Our personas differ from the traditional personas used. Our descriptions go beyond demographic data like age, living areas, gender, and education, and we focus on their shared needs. This makes it easier when designing the new situation and prevents unconscious biases.

A guide for your decisions.

Needs-based personas, as we use them, are the next step after researching the need-based tensions at the morphological psychology stage. Each persona gives a lively description of a person that represents (a part of) your target group, although it is completely fictional. We use them as next-level empathy builders in your organisation, because it will give a deep understanding of why customers do the things they do and what they expect from your organisation. For employees, it is often easier to relate to a persona than to a list of requirements.

Creating personas.

Our user research offers us qualitative and quantitative insights into our customers. Creating personas starts by looking for the similarities between people: are they wanting the same thing or are they following the same steps in doing business with you? All these parallels are used to get a deeper understanding of the driving needs your customers have.

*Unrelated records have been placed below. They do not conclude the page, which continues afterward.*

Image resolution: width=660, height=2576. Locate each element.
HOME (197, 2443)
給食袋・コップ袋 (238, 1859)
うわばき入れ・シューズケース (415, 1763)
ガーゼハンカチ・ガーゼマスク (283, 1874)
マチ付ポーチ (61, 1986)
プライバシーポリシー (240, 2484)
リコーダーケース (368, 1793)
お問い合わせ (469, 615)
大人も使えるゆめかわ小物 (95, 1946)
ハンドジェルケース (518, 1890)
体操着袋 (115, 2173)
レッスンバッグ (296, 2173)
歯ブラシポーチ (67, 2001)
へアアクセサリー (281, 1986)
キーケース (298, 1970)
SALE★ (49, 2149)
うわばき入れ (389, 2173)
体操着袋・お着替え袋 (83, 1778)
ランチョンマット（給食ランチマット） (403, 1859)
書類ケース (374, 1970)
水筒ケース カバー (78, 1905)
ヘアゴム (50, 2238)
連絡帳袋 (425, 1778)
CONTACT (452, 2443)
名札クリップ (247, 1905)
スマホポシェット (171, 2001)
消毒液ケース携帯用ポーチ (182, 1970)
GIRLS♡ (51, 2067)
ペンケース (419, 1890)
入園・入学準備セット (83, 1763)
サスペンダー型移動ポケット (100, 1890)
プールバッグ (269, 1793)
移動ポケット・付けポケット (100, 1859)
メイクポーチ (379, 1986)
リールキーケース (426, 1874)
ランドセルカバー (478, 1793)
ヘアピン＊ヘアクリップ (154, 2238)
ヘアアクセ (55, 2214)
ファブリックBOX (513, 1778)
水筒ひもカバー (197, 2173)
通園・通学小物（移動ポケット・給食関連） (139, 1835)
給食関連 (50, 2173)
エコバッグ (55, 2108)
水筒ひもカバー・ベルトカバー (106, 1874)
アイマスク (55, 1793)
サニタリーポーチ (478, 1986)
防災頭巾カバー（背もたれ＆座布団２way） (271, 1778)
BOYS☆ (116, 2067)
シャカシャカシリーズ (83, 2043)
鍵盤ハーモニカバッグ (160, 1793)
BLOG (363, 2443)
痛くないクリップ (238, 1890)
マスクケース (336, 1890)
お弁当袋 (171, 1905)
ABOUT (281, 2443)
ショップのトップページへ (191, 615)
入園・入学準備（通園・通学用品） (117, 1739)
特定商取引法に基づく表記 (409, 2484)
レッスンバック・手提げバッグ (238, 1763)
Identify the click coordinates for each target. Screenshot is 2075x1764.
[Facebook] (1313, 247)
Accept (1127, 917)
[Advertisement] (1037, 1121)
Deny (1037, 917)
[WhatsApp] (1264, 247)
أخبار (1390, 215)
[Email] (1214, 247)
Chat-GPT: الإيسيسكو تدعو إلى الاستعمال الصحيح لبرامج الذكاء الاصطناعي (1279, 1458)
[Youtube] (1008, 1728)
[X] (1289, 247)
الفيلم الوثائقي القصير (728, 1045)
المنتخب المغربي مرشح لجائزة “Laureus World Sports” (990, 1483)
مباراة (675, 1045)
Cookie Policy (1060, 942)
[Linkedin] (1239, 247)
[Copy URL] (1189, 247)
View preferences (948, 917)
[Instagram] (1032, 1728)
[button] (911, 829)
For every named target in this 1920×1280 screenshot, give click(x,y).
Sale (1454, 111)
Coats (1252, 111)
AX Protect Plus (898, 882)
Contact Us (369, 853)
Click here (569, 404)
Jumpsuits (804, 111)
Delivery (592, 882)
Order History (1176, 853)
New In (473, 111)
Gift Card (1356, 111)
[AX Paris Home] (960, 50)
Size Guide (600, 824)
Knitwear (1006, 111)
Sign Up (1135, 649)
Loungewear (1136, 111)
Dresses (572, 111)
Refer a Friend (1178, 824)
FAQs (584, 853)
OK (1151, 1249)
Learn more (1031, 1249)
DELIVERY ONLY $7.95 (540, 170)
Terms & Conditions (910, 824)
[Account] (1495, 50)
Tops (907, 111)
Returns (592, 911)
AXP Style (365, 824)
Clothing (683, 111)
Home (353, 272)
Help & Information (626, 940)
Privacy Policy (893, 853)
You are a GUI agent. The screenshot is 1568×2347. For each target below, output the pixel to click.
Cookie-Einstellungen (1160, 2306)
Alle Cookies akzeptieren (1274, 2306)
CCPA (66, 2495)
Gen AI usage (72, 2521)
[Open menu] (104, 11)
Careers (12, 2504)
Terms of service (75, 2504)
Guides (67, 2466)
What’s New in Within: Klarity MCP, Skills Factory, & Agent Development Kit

The biggest benefit from Need Based Personas.

Sometimes you go the bookstore to get you a book to relax, maybe take it on a holiday. And the next time you’re looking for a book, it has to do with your line of work, wanting to improve your professional skills. Both times it is you, but clearly with a different purpose. Yes you are buying a book, but when taking a closer look there are 2 completely different needs that you’re fulfilling: 1. relaxation and 2. acquiring information and learn.

When just looking at demographics, both times you would be a male/female of a certain age, living either in a city or rural area. With this information, you can only design, for let’s say a woman of 42 living in the city, but there are so many different types of women that fit this profile. Taking a look at all different customer needs and experiences that a bookstore fulfils makes it possible to organise a bookstore to the purpose of people’s visit and using different slogans to attract those with different needs, motivations and emotions.